The 240V AC is being supplied from it's own winding directly from the 25kV AC system the same as the 920V AC for the traction supply and not stepped down again from the 920V AC supply. They are both seperate systems that originate in the transformer, so you have:
25kV AC -> 920V AC (Traction supply from the secondary winding)
25kV AC -> 240V AC (On-train systems supply from the tertiary winding)
The only two-step process you have is the 110V DC supply for the battery charger which takes the 240V AC supply.
In order to supply the TMs 920/900v the Transformer would have to do it before it hits the smoothing choke, the DC would already be at 750v at this point. So the Transformer steps down twice and the Alternator once? That's really not how I remember it.:?

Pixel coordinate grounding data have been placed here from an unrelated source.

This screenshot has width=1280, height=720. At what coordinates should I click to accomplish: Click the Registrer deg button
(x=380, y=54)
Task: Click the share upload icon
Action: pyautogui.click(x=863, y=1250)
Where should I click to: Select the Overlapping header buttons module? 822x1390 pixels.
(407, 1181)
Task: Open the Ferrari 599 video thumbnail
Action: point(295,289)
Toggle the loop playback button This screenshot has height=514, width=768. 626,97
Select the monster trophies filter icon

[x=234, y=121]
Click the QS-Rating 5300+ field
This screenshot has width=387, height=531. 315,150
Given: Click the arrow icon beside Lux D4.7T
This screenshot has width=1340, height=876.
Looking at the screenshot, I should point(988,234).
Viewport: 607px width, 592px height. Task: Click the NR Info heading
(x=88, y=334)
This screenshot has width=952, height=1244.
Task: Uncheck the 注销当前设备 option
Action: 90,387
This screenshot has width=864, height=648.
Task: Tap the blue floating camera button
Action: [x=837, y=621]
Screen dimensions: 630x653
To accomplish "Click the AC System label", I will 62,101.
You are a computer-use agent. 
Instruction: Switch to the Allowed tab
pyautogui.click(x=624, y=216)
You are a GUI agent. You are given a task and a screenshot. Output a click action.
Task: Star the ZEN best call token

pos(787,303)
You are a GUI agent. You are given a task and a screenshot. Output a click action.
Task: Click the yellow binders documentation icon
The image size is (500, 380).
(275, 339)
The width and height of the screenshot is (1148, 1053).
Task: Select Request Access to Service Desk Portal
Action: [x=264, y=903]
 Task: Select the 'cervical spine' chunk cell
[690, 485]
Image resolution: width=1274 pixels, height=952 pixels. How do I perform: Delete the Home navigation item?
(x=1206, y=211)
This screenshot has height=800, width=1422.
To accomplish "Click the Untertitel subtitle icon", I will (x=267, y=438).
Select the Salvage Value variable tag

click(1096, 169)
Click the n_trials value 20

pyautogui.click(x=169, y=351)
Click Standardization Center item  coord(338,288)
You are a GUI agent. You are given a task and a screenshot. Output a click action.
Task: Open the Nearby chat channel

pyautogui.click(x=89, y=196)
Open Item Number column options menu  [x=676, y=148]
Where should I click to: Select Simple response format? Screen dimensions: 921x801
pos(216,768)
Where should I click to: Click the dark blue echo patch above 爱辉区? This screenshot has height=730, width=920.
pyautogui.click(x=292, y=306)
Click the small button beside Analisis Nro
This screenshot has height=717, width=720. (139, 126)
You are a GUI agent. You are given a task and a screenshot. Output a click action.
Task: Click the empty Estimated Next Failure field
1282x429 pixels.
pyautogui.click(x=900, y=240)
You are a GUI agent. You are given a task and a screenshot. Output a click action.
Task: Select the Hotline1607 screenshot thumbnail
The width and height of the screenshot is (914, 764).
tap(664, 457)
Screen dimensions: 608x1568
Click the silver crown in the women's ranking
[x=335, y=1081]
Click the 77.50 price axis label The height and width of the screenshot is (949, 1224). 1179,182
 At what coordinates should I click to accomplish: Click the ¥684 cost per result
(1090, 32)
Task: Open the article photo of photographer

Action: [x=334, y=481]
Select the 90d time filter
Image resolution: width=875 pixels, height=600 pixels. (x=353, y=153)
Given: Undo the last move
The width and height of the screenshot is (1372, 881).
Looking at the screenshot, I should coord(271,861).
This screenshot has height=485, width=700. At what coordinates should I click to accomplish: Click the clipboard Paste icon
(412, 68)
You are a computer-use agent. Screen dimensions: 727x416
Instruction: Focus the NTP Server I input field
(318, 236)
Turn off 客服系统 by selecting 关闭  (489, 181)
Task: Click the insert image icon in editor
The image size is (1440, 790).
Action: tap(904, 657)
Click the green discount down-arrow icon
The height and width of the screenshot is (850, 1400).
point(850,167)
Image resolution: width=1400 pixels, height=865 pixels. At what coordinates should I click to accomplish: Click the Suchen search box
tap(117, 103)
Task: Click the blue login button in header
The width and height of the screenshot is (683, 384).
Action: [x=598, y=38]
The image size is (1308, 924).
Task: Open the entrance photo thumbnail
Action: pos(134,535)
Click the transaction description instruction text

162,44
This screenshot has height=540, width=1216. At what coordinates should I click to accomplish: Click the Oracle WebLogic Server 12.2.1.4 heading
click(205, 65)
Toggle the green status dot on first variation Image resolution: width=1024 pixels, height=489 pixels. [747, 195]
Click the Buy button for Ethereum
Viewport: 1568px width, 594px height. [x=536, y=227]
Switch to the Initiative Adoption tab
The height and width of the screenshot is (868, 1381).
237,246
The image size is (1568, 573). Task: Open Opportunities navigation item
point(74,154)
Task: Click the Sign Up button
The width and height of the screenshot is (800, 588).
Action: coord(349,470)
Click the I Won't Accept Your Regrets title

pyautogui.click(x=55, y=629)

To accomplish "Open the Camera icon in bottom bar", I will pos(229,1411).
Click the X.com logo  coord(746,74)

I'm not sure if the DC from the CRE has to go through the smoothing chokes at all as it is already a useable power source and not the choppy looking rectified AC that comes out the other end of the thyristors. But yes, the smoothing chokes are the last piece of kit the power from the OLE goes through before it hits the traction equipment cases. Basically the chain the traction supply follows is:
OLE (25kV AC) -> Transformer Secondary Winding (920V AC) -> Thyristor Converters (920V Rectified AC) -> Smoothing Chokes (900V DC) -> Traction Equipment -> Traction Motors (0-900V DC) -> Return Path
The inverter on the Cl319 is there to turn 750V DC from the CRE into 240V AC for the on-train systems and, by extension, power at 110V DC for the battery charger. The transformer doesn't step down twice, it steps down just the once though it can produce two outputs at different voltages.
Electronics was never my strong point at school and memories of 319s from five years ago are somewhat sketchy it seems.
No, nor me. And my traction training was about the same time ago. I'm having to make copious reference to my "Big Book of the Class 317".